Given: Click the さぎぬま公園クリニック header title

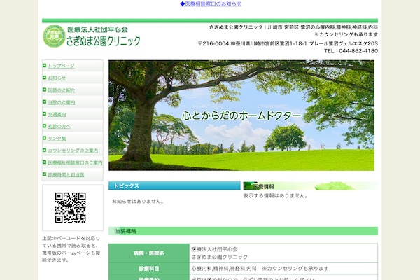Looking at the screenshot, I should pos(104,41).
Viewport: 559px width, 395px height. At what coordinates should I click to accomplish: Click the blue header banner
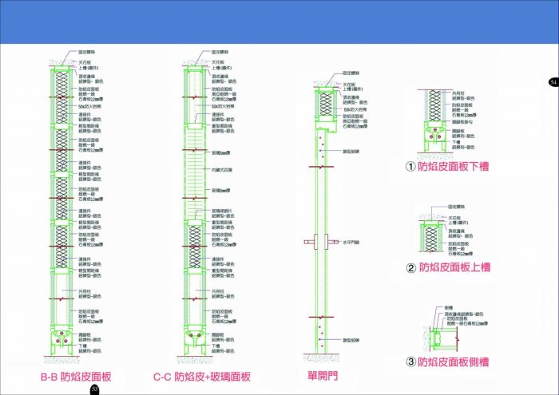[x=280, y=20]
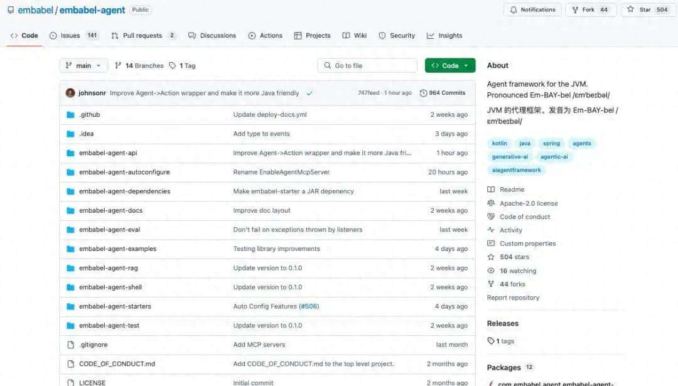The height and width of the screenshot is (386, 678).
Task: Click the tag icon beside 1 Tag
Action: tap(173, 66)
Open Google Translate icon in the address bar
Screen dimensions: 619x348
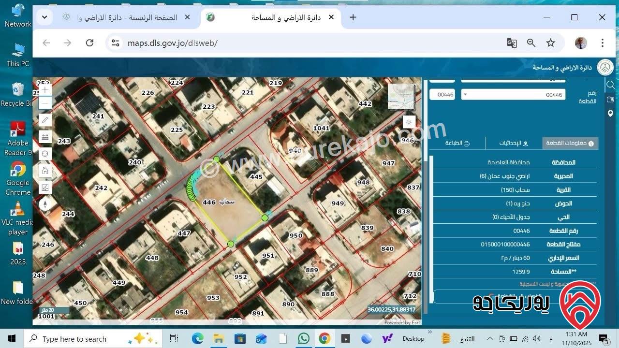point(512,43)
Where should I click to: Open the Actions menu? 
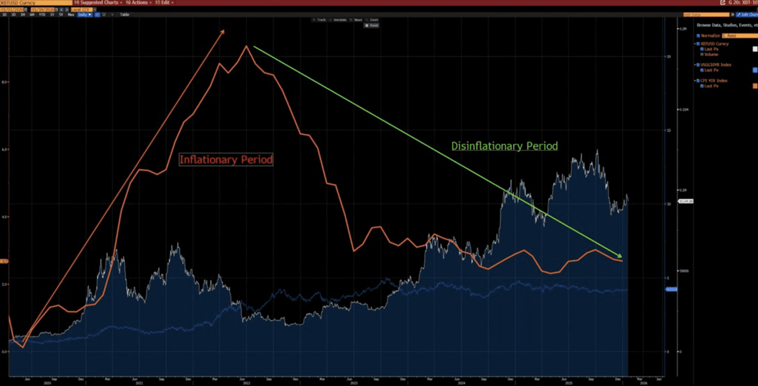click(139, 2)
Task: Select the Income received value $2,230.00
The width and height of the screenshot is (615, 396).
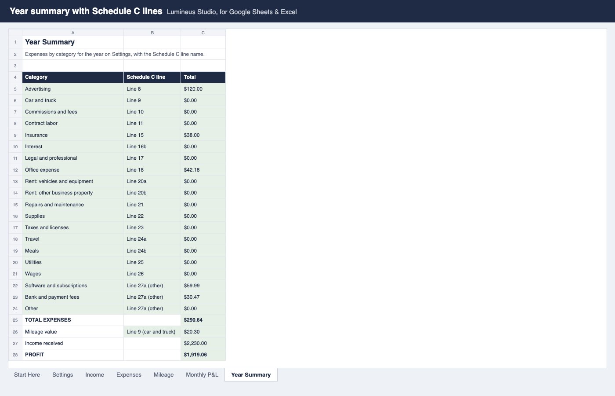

=-=-=

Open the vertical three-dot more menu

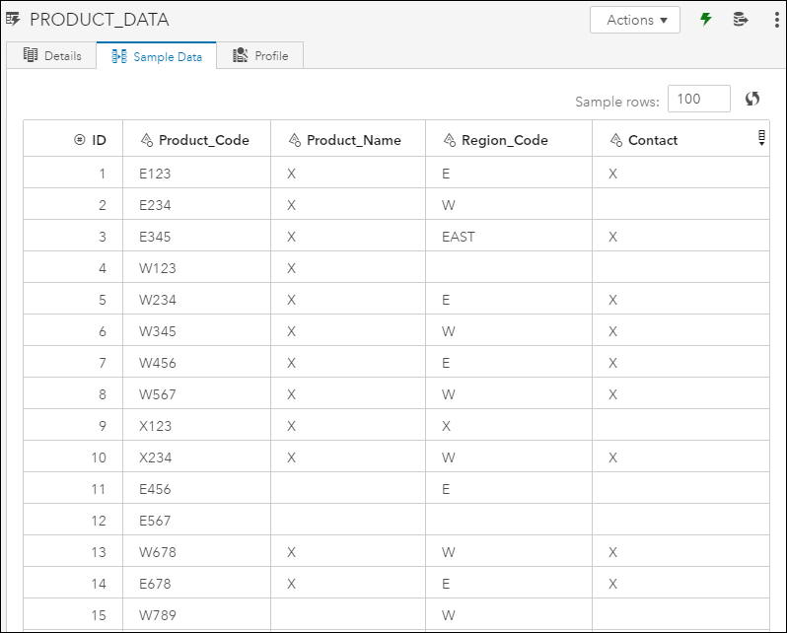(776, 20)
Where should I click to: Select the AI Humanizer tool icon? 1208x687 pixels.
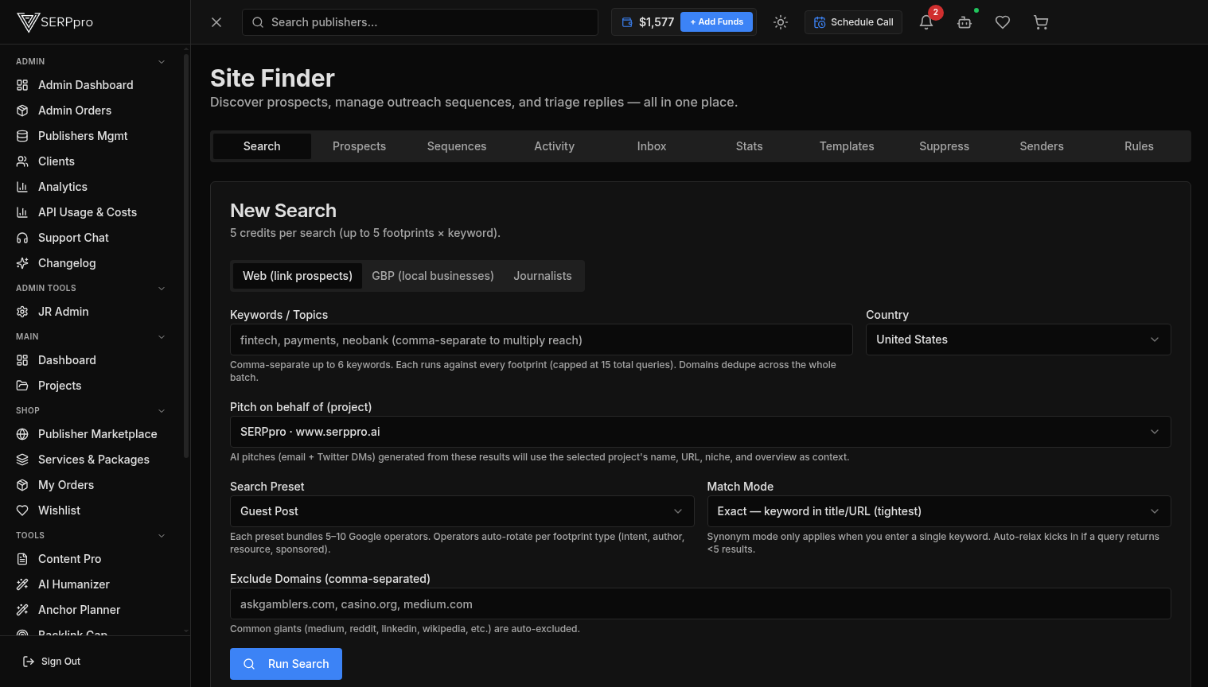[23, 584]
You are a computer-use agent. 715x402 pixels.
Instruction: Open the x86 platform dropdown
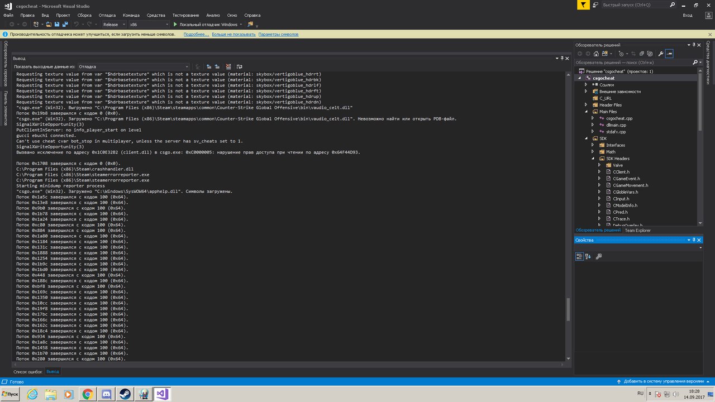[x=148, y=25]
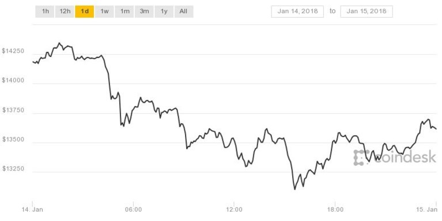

=-=-=

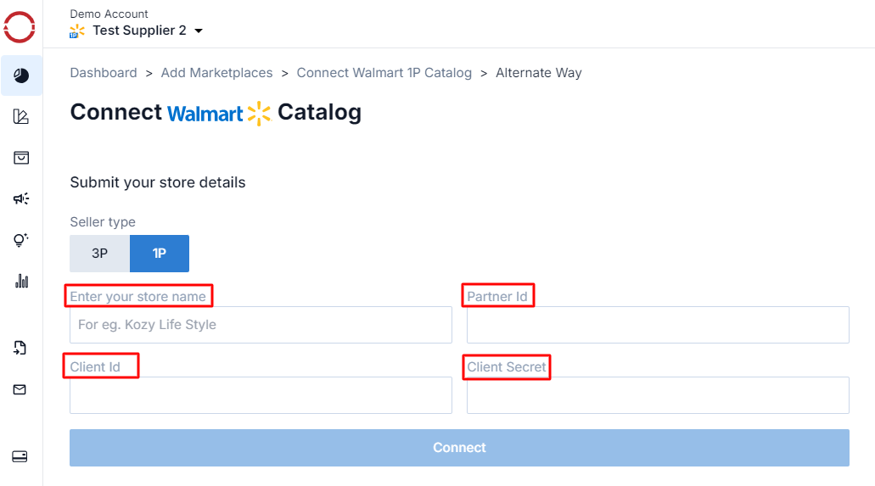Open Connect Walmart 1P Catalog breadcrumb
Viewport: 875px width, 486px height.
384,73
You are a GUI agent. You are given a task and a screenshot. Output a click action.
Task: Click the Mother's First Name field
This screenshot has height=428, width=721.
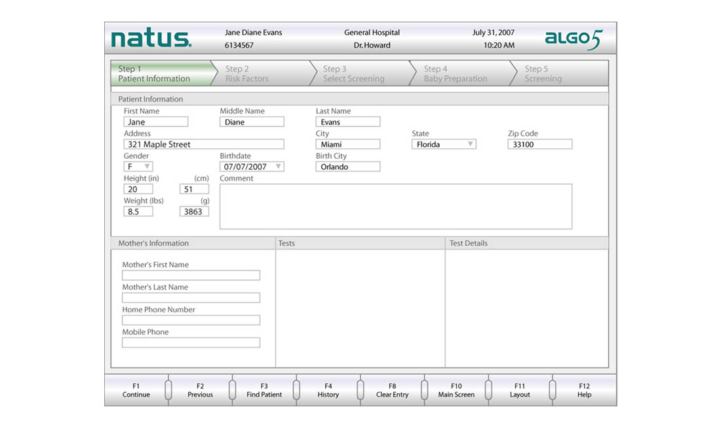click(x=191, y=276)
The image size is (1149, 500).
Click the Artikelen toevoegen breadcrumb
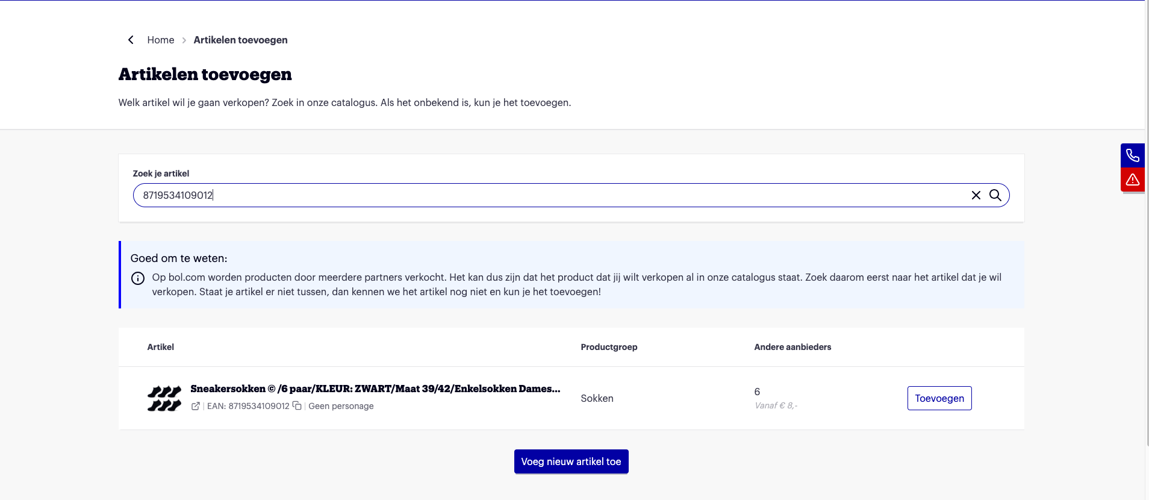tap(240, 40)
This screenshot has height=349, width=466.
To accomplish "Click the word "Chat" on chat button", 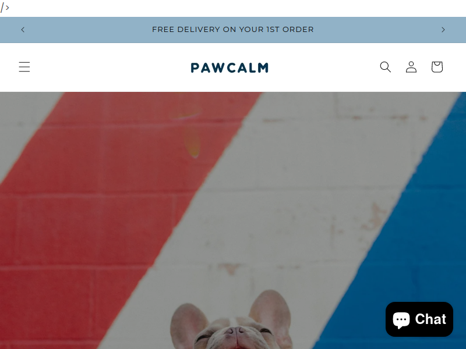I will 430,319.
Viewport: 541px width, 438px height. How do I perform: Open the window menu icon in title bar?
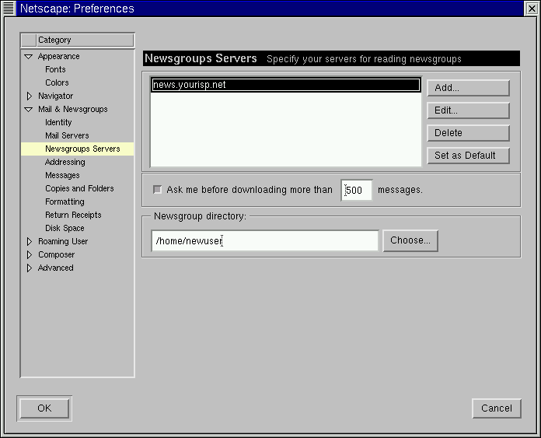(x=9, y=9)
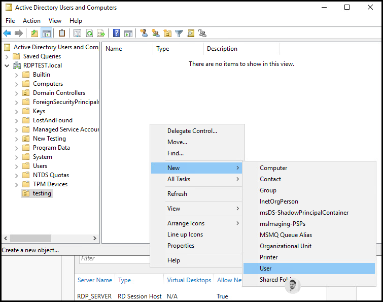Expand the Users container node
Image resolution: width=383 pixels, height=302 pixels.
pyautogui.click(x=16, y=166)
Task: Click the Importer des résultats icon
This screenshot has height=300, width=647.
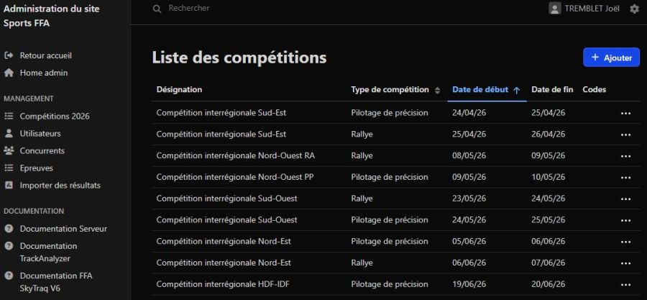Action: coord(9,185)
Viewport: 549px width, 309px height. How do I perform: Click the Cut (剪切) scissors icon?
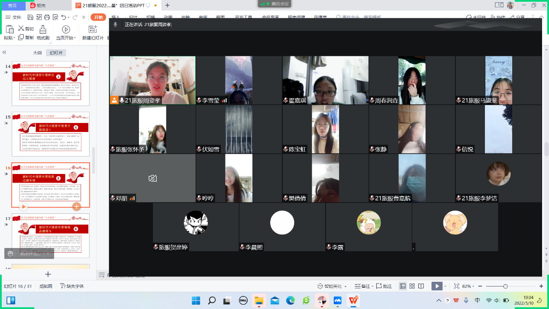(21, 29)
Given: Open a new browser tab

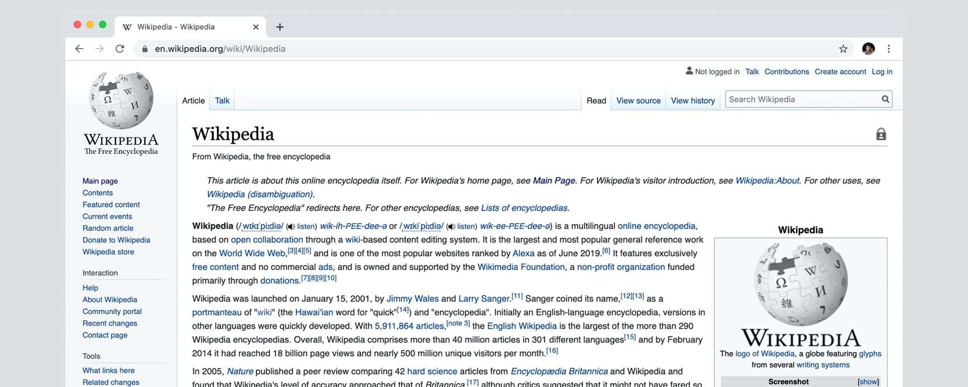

=-=-=

## Task item
Copy everything above from the line holding "Given: Click the さぎぬま公園クリニック header title" down to the line holding "The width and", both ends included, exactly as it stands and without the pictures.

## Answer box
Given: Click the さぎぬま公園クリニック header title

Looking at the screenshot, I should pos(104,41).
Viewport: 559px width, 395px height. At what coordinates should I click to accomplish: Click the blue header banner
[x=280, y=20]
The height and width of the screenshot is (386, 678).
Task: Click the tag icon beside 1 Tag
Action: tap(173, 66)
Open Google Translate icon in the address bar
Screen dimensions: 619x348
point(512,43)
Where should I click to: Open the Actions menu? 
click(139, 2)
Task: Select the Income received value $2,230.00
The width and height of the screenshot is (615, 396).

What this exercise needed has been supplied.